Currently, Jay is training in Toronto, pushing his body to extremes in preparation for the open tryouts next month. He’s determined to bring his game at its highest level in the hopes that GM Brent Cullaton and head coach Derek Armstrong will notice. But beyond what he does on the ice, Jay has something the Cutthroats, like every team, surely needs: strength of character. His unwavering resolve to improve and turn challenges into opportunities already sets him apart. "I found a way to re-motivate myself this year," Jay said. "It finally kind of hit me what I have to do in order to make my dreams come true and not be mediocre and be above and beyond. I’m very driven.

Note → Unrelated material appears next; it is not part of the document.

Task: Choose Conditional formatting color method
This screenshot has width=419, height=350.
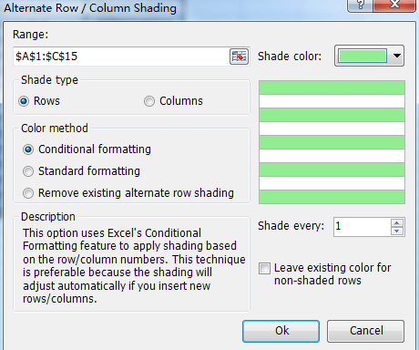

I have a set of goals that I want to accomplish." One of those goals is playing for the Denver Cutthroats.

Jay’s interest in the team goes beyond just wanting to play in the CHL, though. When he came to Denver to turn in his paperwork for the free agent camp, he immediately fell in love with the city. Like many athletes, Colorado captivated him, so he decided to spend some of his off-season getting to know the state. As a result, his desire to make the team intensified. If all goes well, he will not only get the job he so dearly wants, he’ll get a home, too.

Coming up next: A look at Jay’s intensive training schedule.

UPDATE: About the time I finished this article last night and submitted it for posting, Jay's girlfriend, Jessica Ghawi, known to her friends across the sports world as Jessica Redfield, was in an Aurora, Colorado, theater when a young man, identified by police as 24-year-old James Holmes, burst in through the emergency exit and started firing into the crowd that was waiting to see the new Dark Knight movie. He killed twelve in all. 20 other victims, including a 3-month-old baby, are being treated at local hospitals. 50 were hurt all together.

Jessica became my friend over the last year. She was starting a career in sports journalism, and I regularly picked her brain about it. She was granted the ever-elusive Avalanche press credentials, and it was through her that I met Jay. Jessica and I sent messages back and forth to each other, brainstorming the article. She was instrumental in getting this project off the ground.

Jessi was smart, friendly, and amazing. A red head through and through, she was a ball of energy and fire, with a quick wit and an infectious personality. She was also a big reason why Jay wanted to play in Denver. I haven't spoken with Jay yet this morning, and it's hard to say how this tragedy will affect his plans to try out for the Cutthroats. My heart goes out to him—and all of Jessica's friends and family—during this time.